2

I am making an application for real time mesh deformation and I need to calculate normals a huge number of times. Now the problem is I found with some profiling this bit of code is taking largest cpu time so how can I possibly optimize this?

void Mesh::RecalculateNormals()
{
        for (int i = 0; i < indexCount; i += 3)
        {
            const int ia = indices[i];
            const int ib = indices[i + 1];
            const int ic = indices[i + 2];

            const glm::vec3 e1 = glm::vec3(vert[ia].position) - glm::vec3(vert[ib].position);
            const glm::vec3 e2 = glm::vec3(vert[ic].position) - glm::vec3(vert[ib].position);
            const glm::vec3 no = cross(e1, e2);

            vert[ia].normal += glm::vec4(no, 0.0);
            vert[ib].normal += glm::vec4(no, 0.0);
            vert[ic].normal += glm::vec4(no, 0.0);
        }

        for (int i = 0; i < vertexCount; i++)
            vert[i].normal = glm::vec4(glm::normalize(glm::vec3(vert[i].normal)), 0.0f);

}

Also before this function is called I must loop through all vertices and clewr the previous normals by setting normals to vec3(0).

How can I speed this up? Could there be a better algorithm? Or is GLM slow?

Jaysmito Mukherjee
  • 1,467
  • 2
  • 10
  • 29

2 Answers2

2

There is three main ways to optimize this code: using SIMD instructions, using multiple threads and working on the memory access pattern. None of them is a silver-bullet.

Using SIMD instructions is not trivial in your case due to the indices-based indirect data-dependent read in memory in the first loop. That being said, recent SIMD instruction sets like AVX-2/AVX-512 on x86-64 processors and SVE on ARM ones provides instructions to perform gather loads. Once the values are loaded in SIMD registers, you can compute the cross product very quickly. The thing is the last indices-based indirect data-dependent stores in the first loop require scatter store instruction which are only available on very recent processors supporting AVX-512 (x86-64) and SVE (ARM). You can extract the values from SIMD registers so to store them serially but this will certainly quite inefficient. Hopefully, the second loop can be much more easily vectorized but you certainly need to reorder the normal data structure in a way that is more SIMD-friendly (see AoS vs SoA and Data-oriented design). In the end, I expect the SIMD implementation not much faster for the first loop as long as scater instructions are not used, and certainly significantly faster for the second one. Actually, I expect the SIMD implementation of the first loop not to be a lot faster even with gather/scatter instructions since such instructions tend to be quite inefficiently implemented and also because I expect the first loop of your code to cause a lot of cache misses (see the next sections).

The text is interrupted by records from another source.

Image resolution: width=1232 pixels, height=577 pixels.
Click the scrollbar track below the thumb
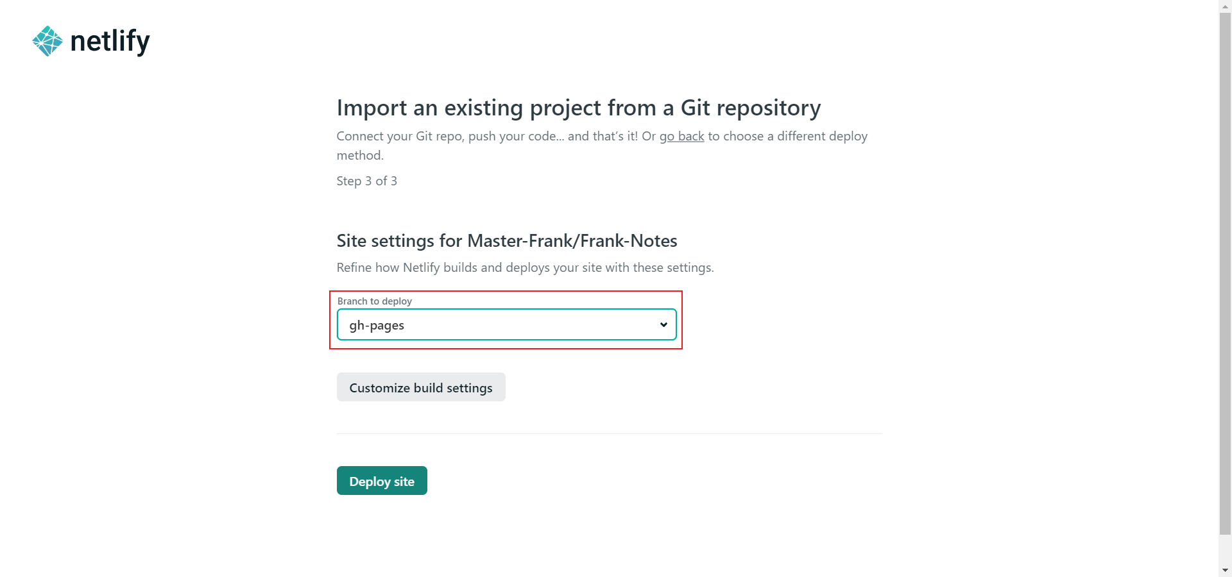coord(1226,549)
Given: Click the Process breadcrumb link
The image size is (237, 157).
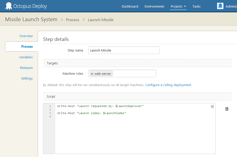Looking at the screenshot, I should [72, 20].
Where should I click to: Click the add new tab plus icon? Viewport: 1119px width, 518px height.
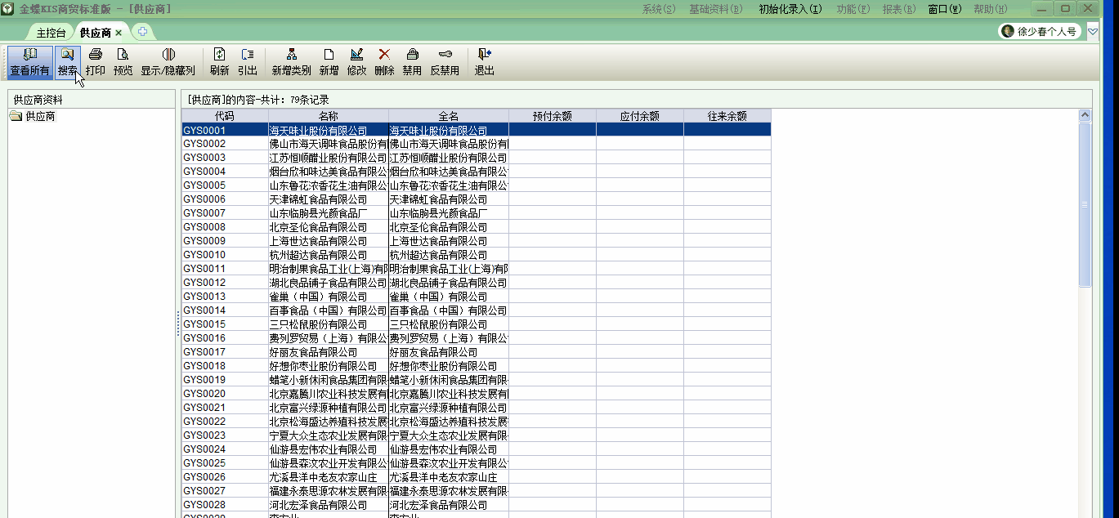142,32
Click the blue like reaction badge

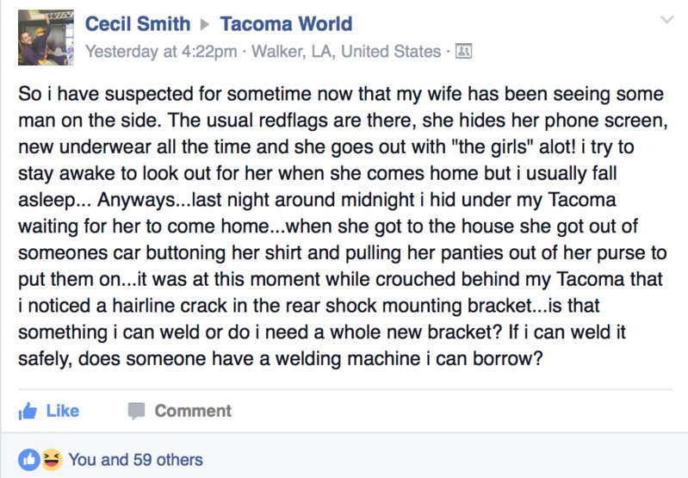click(29, 460)
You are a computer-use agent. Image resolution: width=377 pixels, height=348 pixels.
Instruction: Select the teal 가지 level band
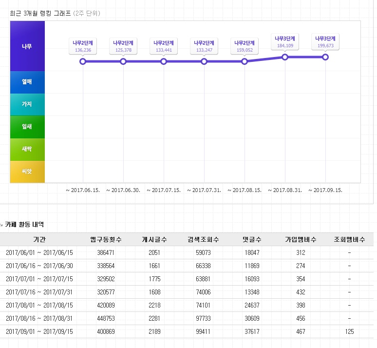(x=27, y=104)
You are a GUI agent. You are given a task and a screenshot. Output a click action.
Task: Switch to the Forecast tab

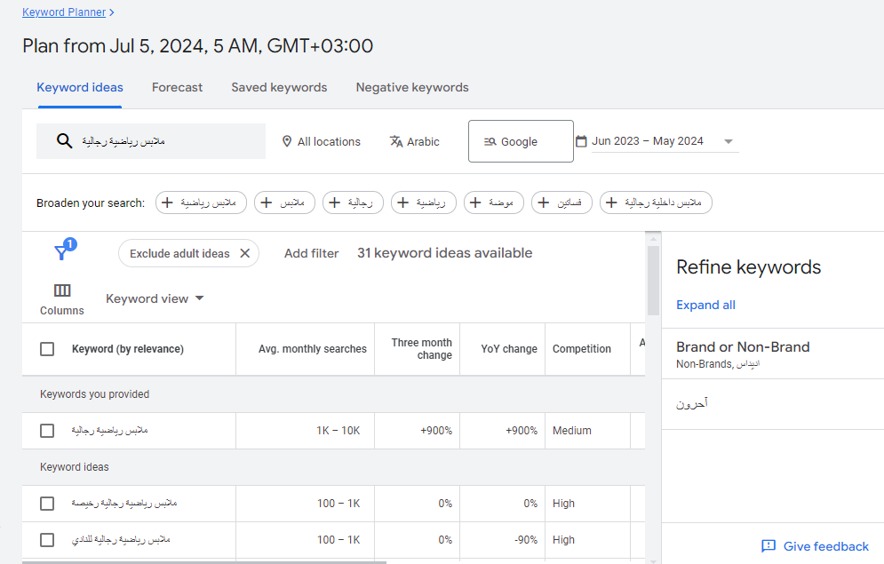177,87
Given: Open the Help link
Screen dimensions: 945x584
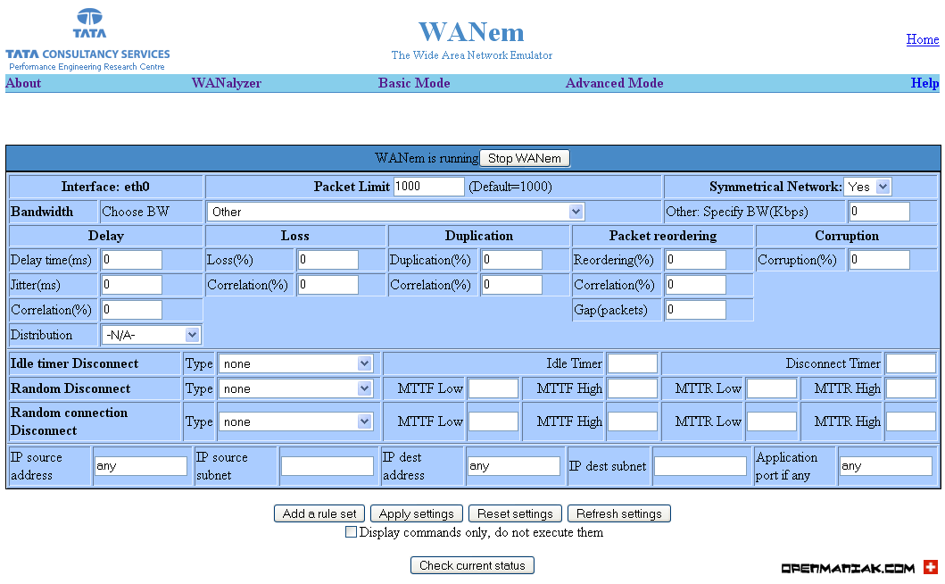Looking at the screenshot, I should coord(924,83).
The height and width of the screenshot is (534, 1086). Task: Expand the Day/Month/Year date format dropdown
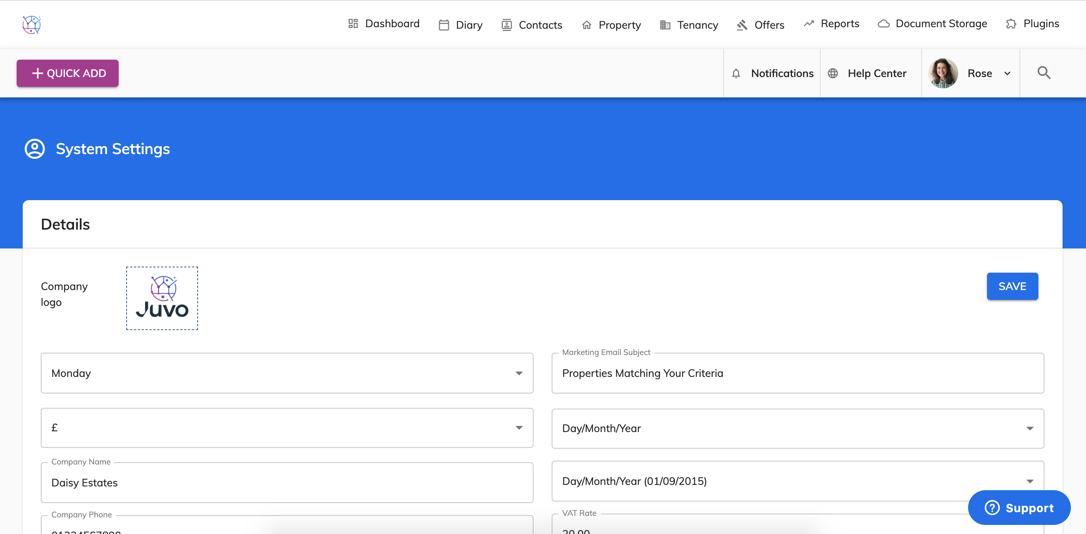coord(797,428)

Using multiple thread is also not trivial. Indeed, while the first part of the first loop can be trivially parallelized, the second part performing the accumulation of the normal cannot. One solution is to use atomic adds. Another solution is to use a per-thread array of normal vectors. A faster solution is to use partitioning methods so to split the mesh in independent parts (each threads can safely perform the accumulation, except for possibly-shared vect items). Note that efficiently partitioning a mesh so to balance the work between many threads is far from being simple and AFAIK it has been the subject of many past research papers. The best solution is very dependent of the number of threads, the size of the overall vert buffer in memory and your performance/complexity requirements. The second loop can be trivially parallelized. The simplest solution to parallelize the loops is to use OpenMP (few pragma are enough to parallelize the loops although an efficient implementation can be quite complex).

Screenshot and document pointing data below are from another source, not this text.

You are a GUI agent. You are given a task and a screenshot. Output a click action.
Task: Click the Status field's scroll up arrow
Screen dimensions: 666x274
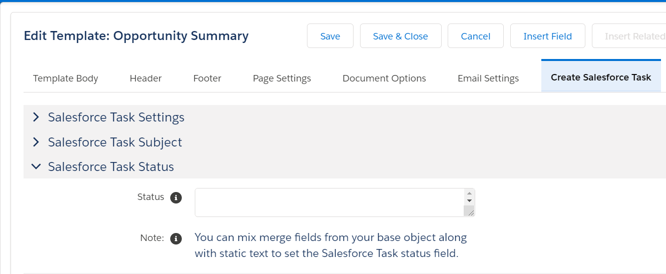[469, 194]
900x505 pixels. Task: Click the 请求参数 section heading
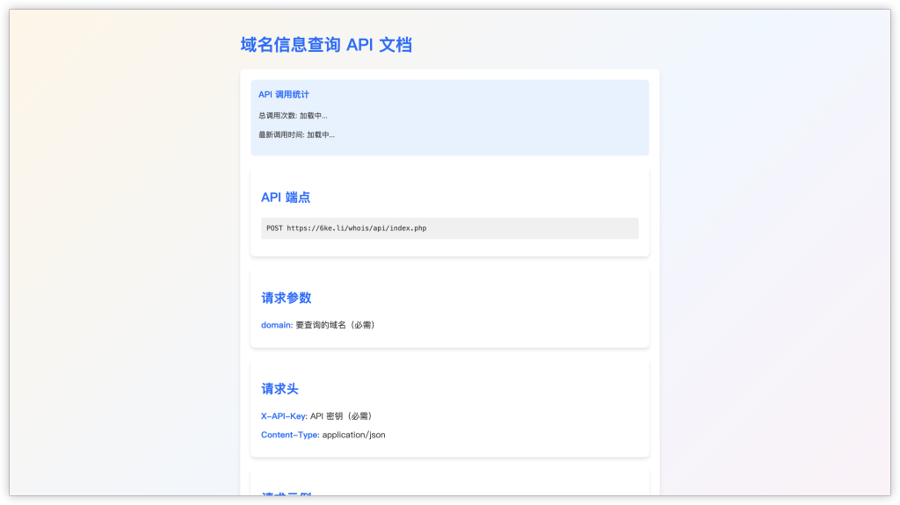[287, 298]
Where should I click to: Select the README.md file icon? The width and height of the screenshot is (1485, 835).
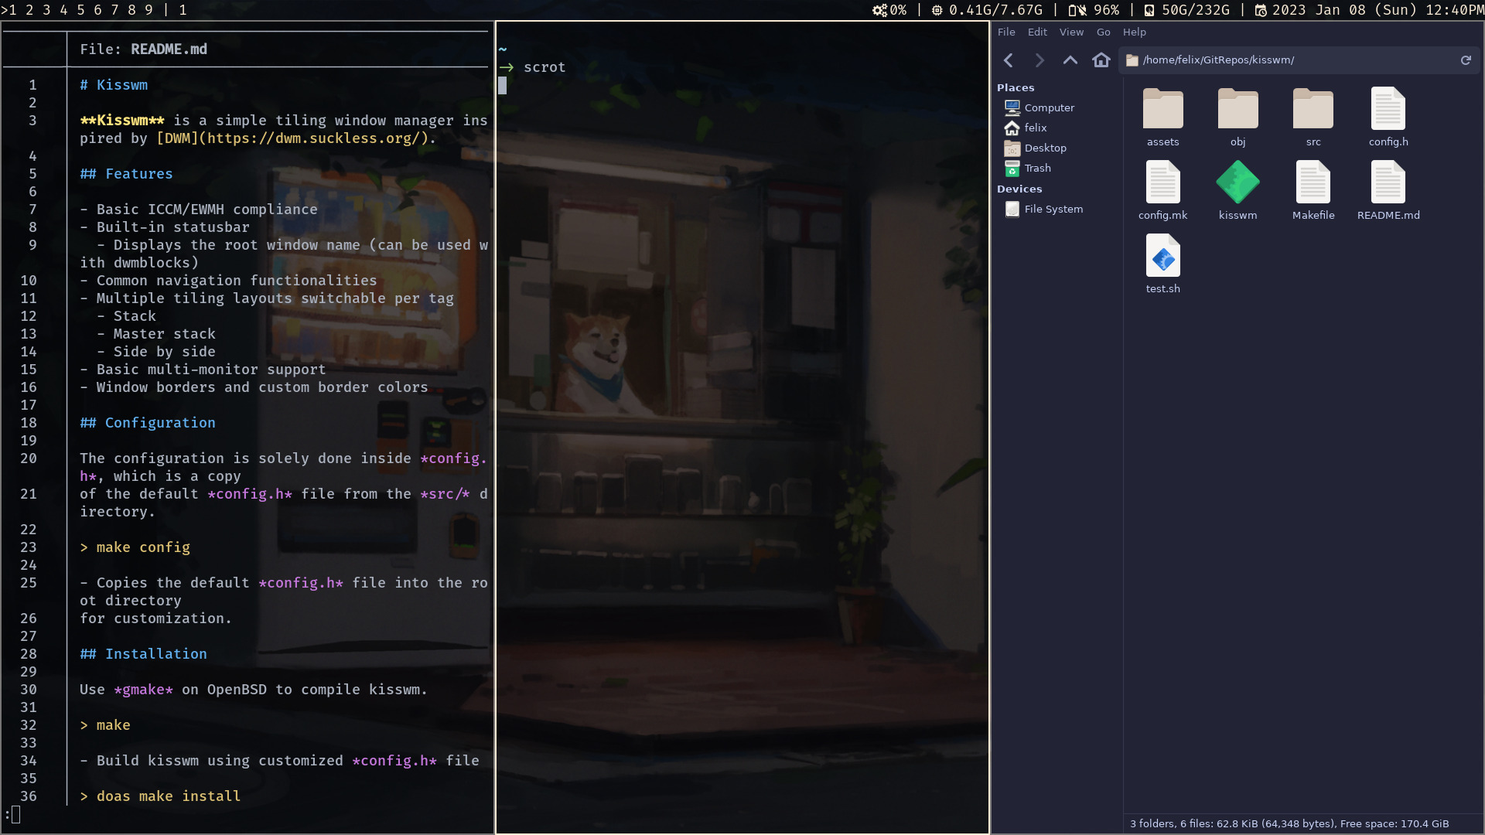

Regarding the input data, the first loop can be very inefficient. Indeed, ia, ib and ic can refer to very different indices causing predictable vert[...] loads/stores in memory. If the structure is big, the loads/stores will cause cache misses. Such cache misses can be very slow is the data structure does not fit in RAM due to the huge latency of the RAM. The best solution to fix this problem is to improve the locality of the memory accesses. Reordering vert items and/or indices can help a lot to improve locality and so performance. Again, partitioning methods can be used to do that. A naive first start is to sort vert so that ia is sorted while updating ib and ic indices so they are still valid. This can be computed using key-value arg-sort. If the mesh is dynamic, the problem becomes very complex to solve efficiently. Octrees and k-D trees could help to improve the locality of the computation without introducing a (too) big overhead.

Note that you may not need to recompute all the normals regarding the previous operations. If so, you can track the one that needs to be recomputed and only perform an incremental update.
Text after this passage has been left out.